ひろしの呪い

改淀川大新(旧筆名: 淀川 大 )

まえがき

 前前作「ひろしの七罪」および前作「ひろしの怒り」の読者から思いがけず沢山の応援を貰えたので、第三段として「ホラー」に挑戦してみようと思う。これも未踏のジャンルであり、再度の新たな挑戦となる。

 恐怖モノを好む読者は少なくない。確かに、お化け屋敷が好きな者、心霊スポットを巡る者、飲み会で知り合った相手とすぐに結婚する者は多い。それだけ、恐怖やスリルというものに人は興味をそそられるという事だろう。

 こういったジャンルは全くの創作よりも作者自身の実体験による物語の方が読者により強い恐怖感を与えられるのではないかと思う。そこで今回は、私の体験を基に描くことにした。

 実は、私は先日、妖怪に遭遇した。妖怪「よみあってねん」だ。読者諸氏も一度は遭遇したことがあるかもしれない。

 この妖怪は小説投稿サイトに現れ、投稿者の魂の分身とも言える投稿作品を例の「ブラバ」読み、または「飛ばし読み」で踏み荒らし、内容を理解しないまま、いたずらに評価ボタンを押す。
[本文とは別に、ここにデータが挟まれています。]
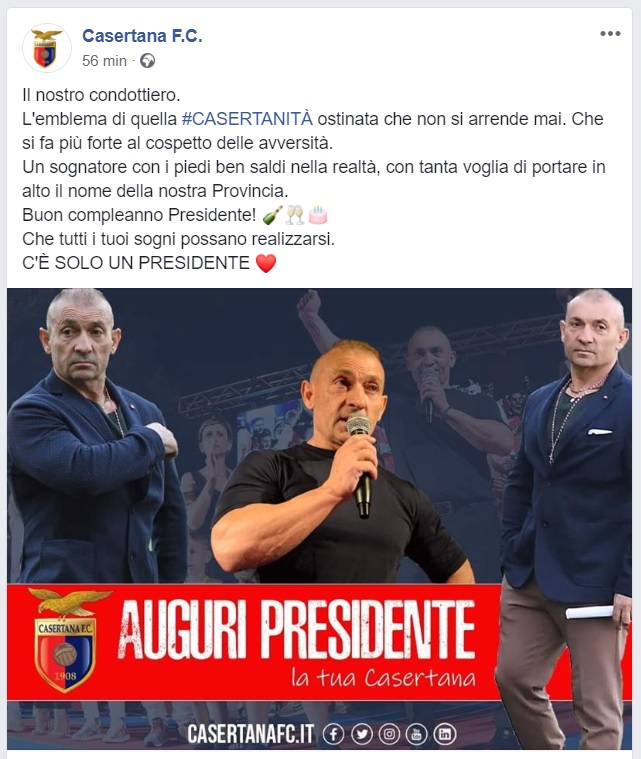Click the Twitter bird icon in the banner
This screenshot has height=759, width=641.
tap(361, 734)
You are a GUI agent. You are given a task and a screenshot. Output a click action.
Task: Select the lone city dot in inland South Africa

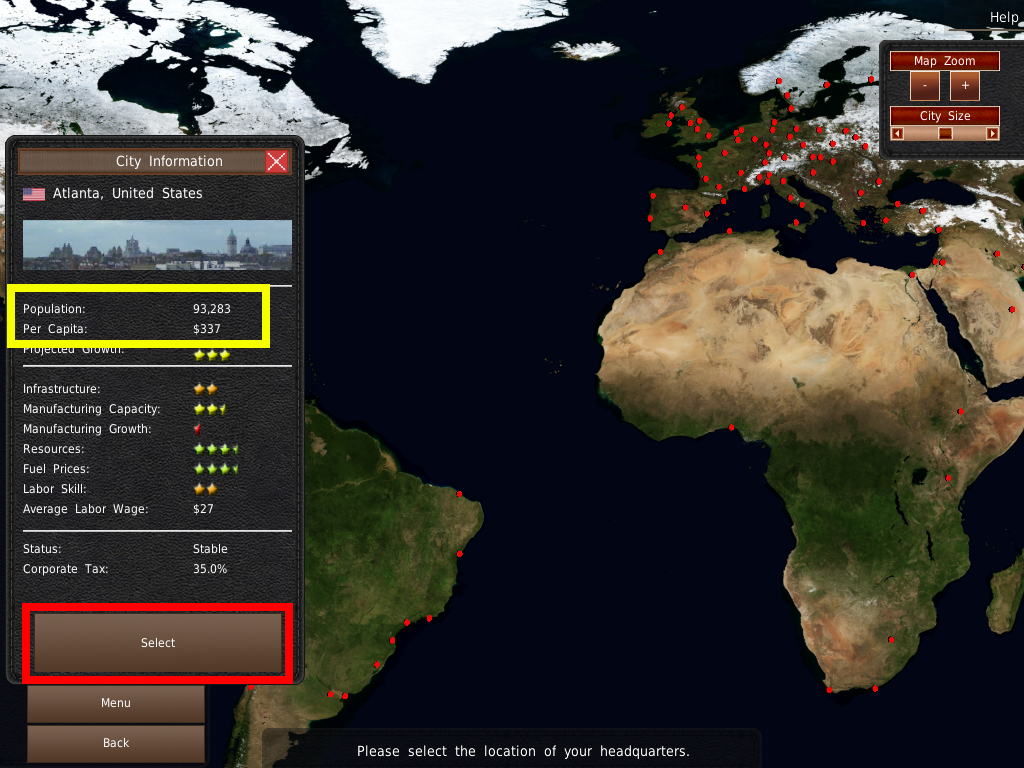[x=890, y=640]
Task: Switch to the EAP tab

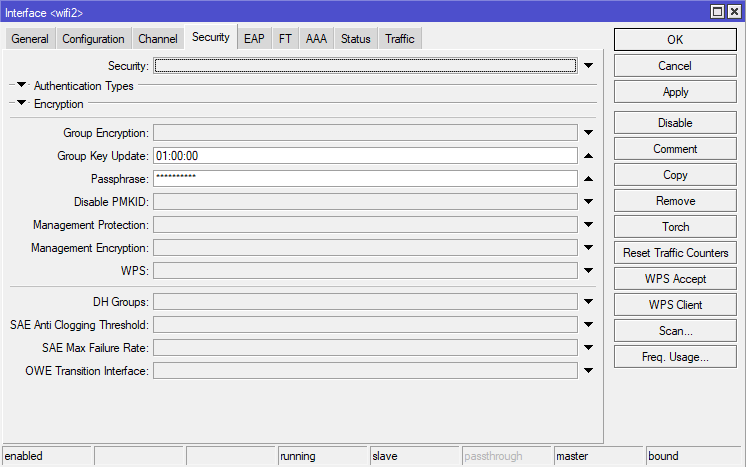Action: click(x=254, y=39)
そして、自分の作品も読んでくれと要求してくるのだ。自分は読んだからね、と付言して。実にウザい。もし私が武士なら斬っている。シュパッ!

 この妖怪の妖術には、善良な投稿者ほど掛かりやすい。私の拙い作品を読んでくれたのだから相手の作品も読まなきゃ、とか、評価までもらって放置しておくのは人道に反するわ、などという作者たちの誠実で清らかな矜持に漬け込むのである。許せん。

 結果として作品評価を表示上は上げてくれるためか、この妖怪がネット上で否定される事は少ない。それ故、自分たちがあたかもネット社会で黙認され、業界全体から認知されているかのように勘違いしている。その振る舞いを傍若無人と言わずして何と言わん!
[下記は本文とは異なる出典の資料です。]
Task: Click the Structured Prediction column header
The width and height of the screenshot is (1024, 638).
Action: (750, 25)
 ここで一つ確認しておきたいのは、この妖怪の妖術「読み合い」は、単にお互いの作品を読み合う、ということではない。読者の感想やレビューを読んで、その読者に興味を抱き、その人の作品を読む、つまり、形となることは多々あろう。それは良い事であると思うし、運営側も理想とする読者と作者の交流形態だと私は思う。

 一方、この妖怪どもが用いる「読み合い」は醜い。互いの小説を読み合う事を求めてくるのだ。つまり、契約による義務の履行りこうであって、読了後の評価による結果が生んだではない。約束したから読んで。まるで、法律により規制せざるを得ない契約社会の縮図である。実に醜い。
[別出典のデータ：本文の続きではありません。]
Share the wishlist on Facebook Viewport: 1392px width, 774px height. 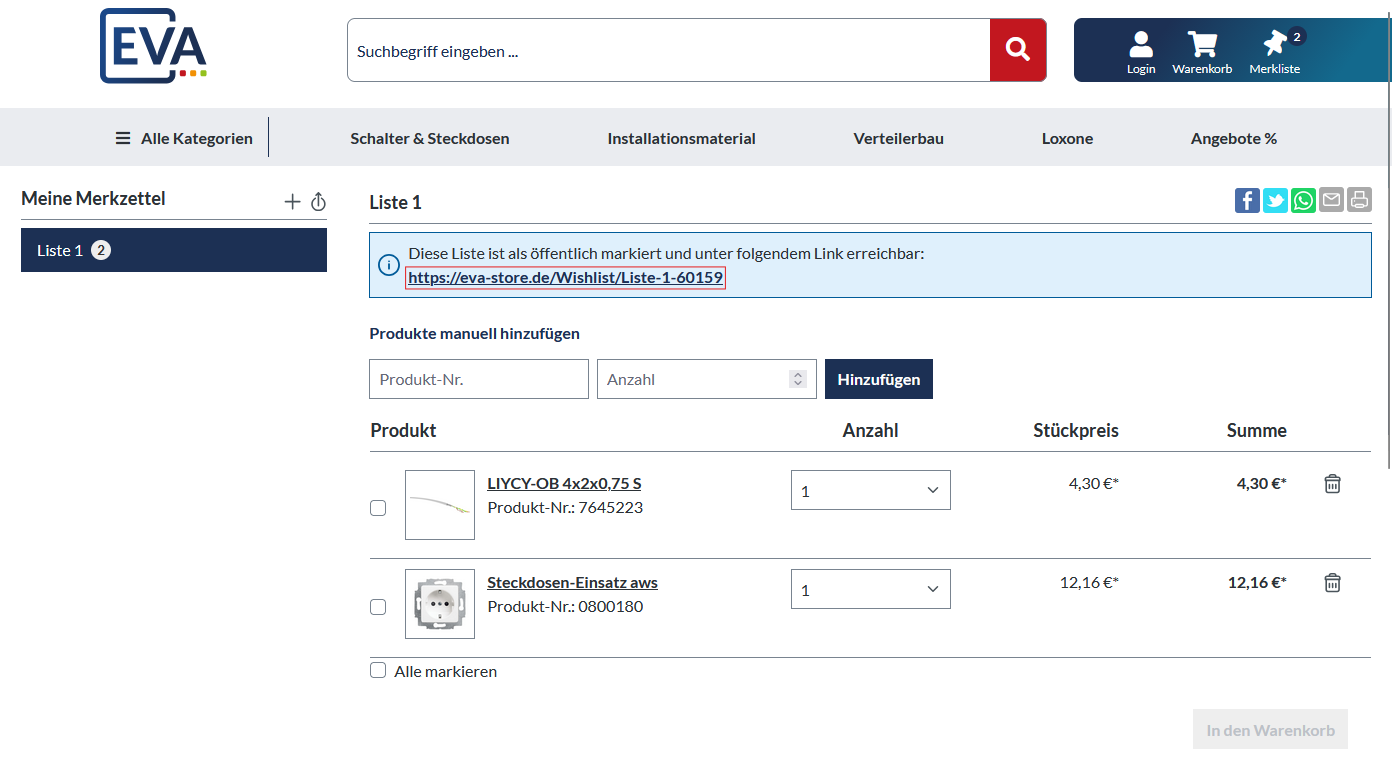(1247, 201)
 この妖術の恐ろしい特徴の一つは、正当な行為に擬態する点だ。SNSでそれとなく謳って勧誘したり、突如一話目からフレンドリーな応援コメントを送ってきて、その文末に自作の宣伝を掲示してきたり、堂々と自主企画を立ち上げ「読み合い」を呼び掛けたりする。そして最後には、皆その妖術によって妖怪「よみあってますねん」にされてしまう。こうなると、ちょっと厄介だ。「よみあってねん」を首領として「ますねん」たちは知らず知らずのうちに群れとなり、最後には組織化されてしまう。そう、まるでギルドのように何十人かでネットワークを形成し、互いの作品に形式的なの評価を付け合っていくのだ。

 勿論、本当に実力があって多数の読者から支持されている作品もある。しかし、そういった秀作と「ますねん」たちの駄作の評価指数は同程度、時にそれを上回ることもある。運営側としても、その判別がつかない。これがこの妖術の恐ろしさなのである。出版社側はその評価指数を基に抽出した作品に投資し、何万部と刷って売る。で、売れ残り、コケる。当然だ。売れ行きを見込む基礎となったデータは、まともに読みもせずに「いいね」や「☆」を付けまくる妖怪共のなのだから。

 当然、出版側としては、この妖怪を呪術か何かを使って殲滅せんめつしたいところだろうが、厄介な事に、奴らは普通に読み合っている健全な読者に紛れているので見つけ出す事が難しい。混沌とした現代の人間社会に妖怪どもは紛れ込んでいるのだ。いや、妖怪だけではない。何かがこの世界には居るはずだ。

 ほら、あなたの隣にも居るかもしれない……。